Furthermore, a SeverityValue
MUST be supplied to the Impact
when referenced by a Component
, to gauge the impact's severity on that component.
Severity
A severity contains a name, that MUST be unique and will be used as identifier. The SeverityValue
marks the upper boundary of the severity.
The severity's value range is calculated by taking the previous severity's (SeverityA
) value and adding 1 to obtain the starting point and taking the current severity's (SeverityB) value as the end point. These limits are inclusive.

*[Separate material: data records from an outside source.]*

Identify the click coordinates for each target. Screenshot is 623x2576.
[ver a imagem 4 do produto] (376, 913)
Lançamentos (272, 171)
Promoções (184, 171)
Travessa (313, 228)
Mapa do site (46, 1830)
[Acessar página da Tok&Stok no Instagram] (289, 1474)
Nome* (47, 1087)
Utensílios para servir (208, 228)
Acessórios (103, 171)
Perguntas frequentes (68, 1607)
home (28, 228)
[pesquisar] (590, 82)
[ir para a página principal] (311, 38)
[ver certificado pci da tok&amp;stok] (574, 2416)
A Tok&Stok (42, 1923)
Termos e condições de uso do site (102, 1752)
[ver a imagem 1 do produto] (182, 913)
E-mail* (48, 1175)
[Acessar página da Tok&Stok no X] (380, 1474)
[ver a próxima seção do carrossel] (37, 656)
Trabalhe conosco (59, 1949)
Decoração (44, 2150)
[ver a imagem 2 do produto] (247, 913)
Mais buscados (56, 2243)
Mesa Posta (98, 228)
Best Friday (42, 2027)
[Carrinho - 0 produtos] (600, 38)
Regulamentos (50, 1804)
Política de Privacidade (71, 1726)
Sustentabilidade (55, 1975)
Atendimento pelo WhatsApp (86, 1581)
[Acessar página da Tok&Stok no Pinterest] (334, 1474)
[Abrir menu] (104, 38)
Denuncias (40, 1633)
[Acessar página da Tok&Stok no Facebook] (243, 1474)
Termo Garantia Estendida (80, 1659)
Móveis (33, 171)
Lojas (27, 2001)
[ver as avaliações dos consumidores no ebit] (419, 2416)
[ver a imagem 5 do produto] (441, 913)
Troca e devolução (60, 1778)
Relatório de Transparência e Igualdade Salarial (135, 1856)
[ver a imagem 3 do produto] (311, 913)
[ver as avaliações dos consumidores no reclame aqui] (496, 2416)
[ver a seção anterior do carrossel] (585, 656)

0, ... , SeverityA.value, SeverityA.value, + 1, ... , SeverityB.value - 1, SeverityB.value, SeverityB.value + 1, ... , 100
|<------------range of severity values for SeverityB------------->|
Example:
[
{
"displayName": "operational",
"value": 33
},
{
"displayName": "limited",
"value": 66
},
{
"displayName": "broken",
"value": 100
}
]
A special severity of type "maintenance" is given the exact value of 0.
This means:
- maintenance at 0
- operational from 1 to 33
- limited from 34 to 66
- broken from 67 to 100.
A value of 100 is the maximum of the severity value.

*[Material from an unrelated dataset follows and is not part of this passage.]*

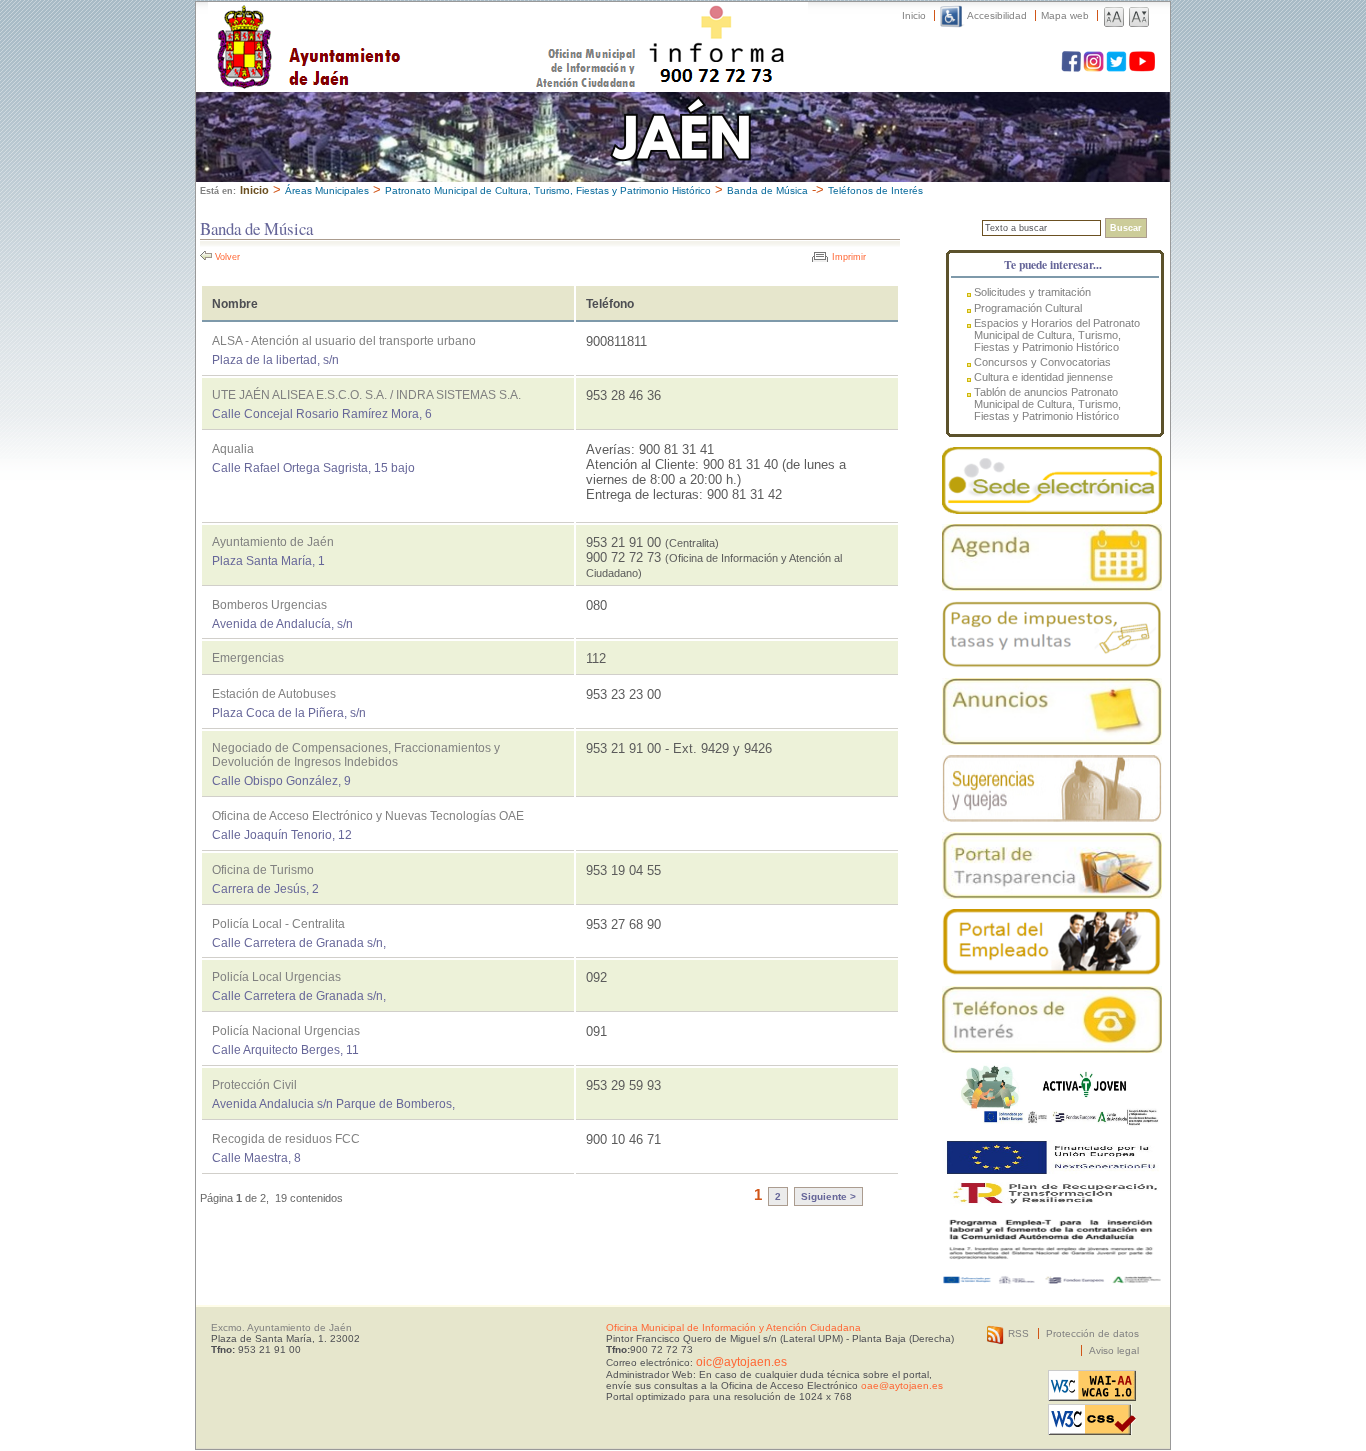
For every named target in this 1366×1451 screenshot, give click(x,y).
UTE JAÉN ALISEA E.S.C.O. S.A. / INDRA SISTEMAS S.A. (366, 395)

A severity with the value of 100 MUST always be supplied. This is the highest severity for the system. If no severity with a value of 100 exists, e.g. the highest severity value is set at 90, an Impact
with a higher SeverityValue
WILL be considered to be an unknown severity.
Component impacts
Components list their impacts, which they are affected by, as read only. Only an incident creates an impact on a component. Components MUST only list their currently active impacts.
An optional at
parameter can be supplied, to set a reference time to show all incidents, active at that time, even when they are inactive currently.
Maintenance
Any impact
that has the reserved SeverityValue
of 0 is a maintenance time slot. As such it MUST include a start and end time. However, both are allowed to be set in the future.
Return of POST
requests
Generally POST
requests create new resources. These endpoints do not return the new resource, but a unique identifier to the resource e.g. a UUID.
In most cases the new resource won't be used directly after creation. Most often list calls are used. If the new resource is used directly, it can be retrieved by the returned identifier.
Payloads to POST requests SHALL NOT include ID or Incremental
typed fields, it lies in the responsibility of the API server to assign IDs and Incremental
s to objects.
Return of PATCH
requests
Most commonly PATCH
requests are used to partially or fully change a resource. These requests do not respond with the changed resource, nor an identifier.
Both the old state as well as the new state are known on the client at that point in time and if they need to load the actual recent version from the server, the identifier is already known.
PATCH
vs PUT
for updating resources
The PUT
requests is most commonly used to update full objects, whereas PATCH
is used for partial updates.
PATCH
is used as the default method for updating resources because it does not require the full object for an update, but does not discourage the use of the complete object.
Authentication and authorization
The API spec does not include either authentication (AuthN) nor authorization (AuthZ) of any kind. The API server MUST be secured by a reverse/auth proxy.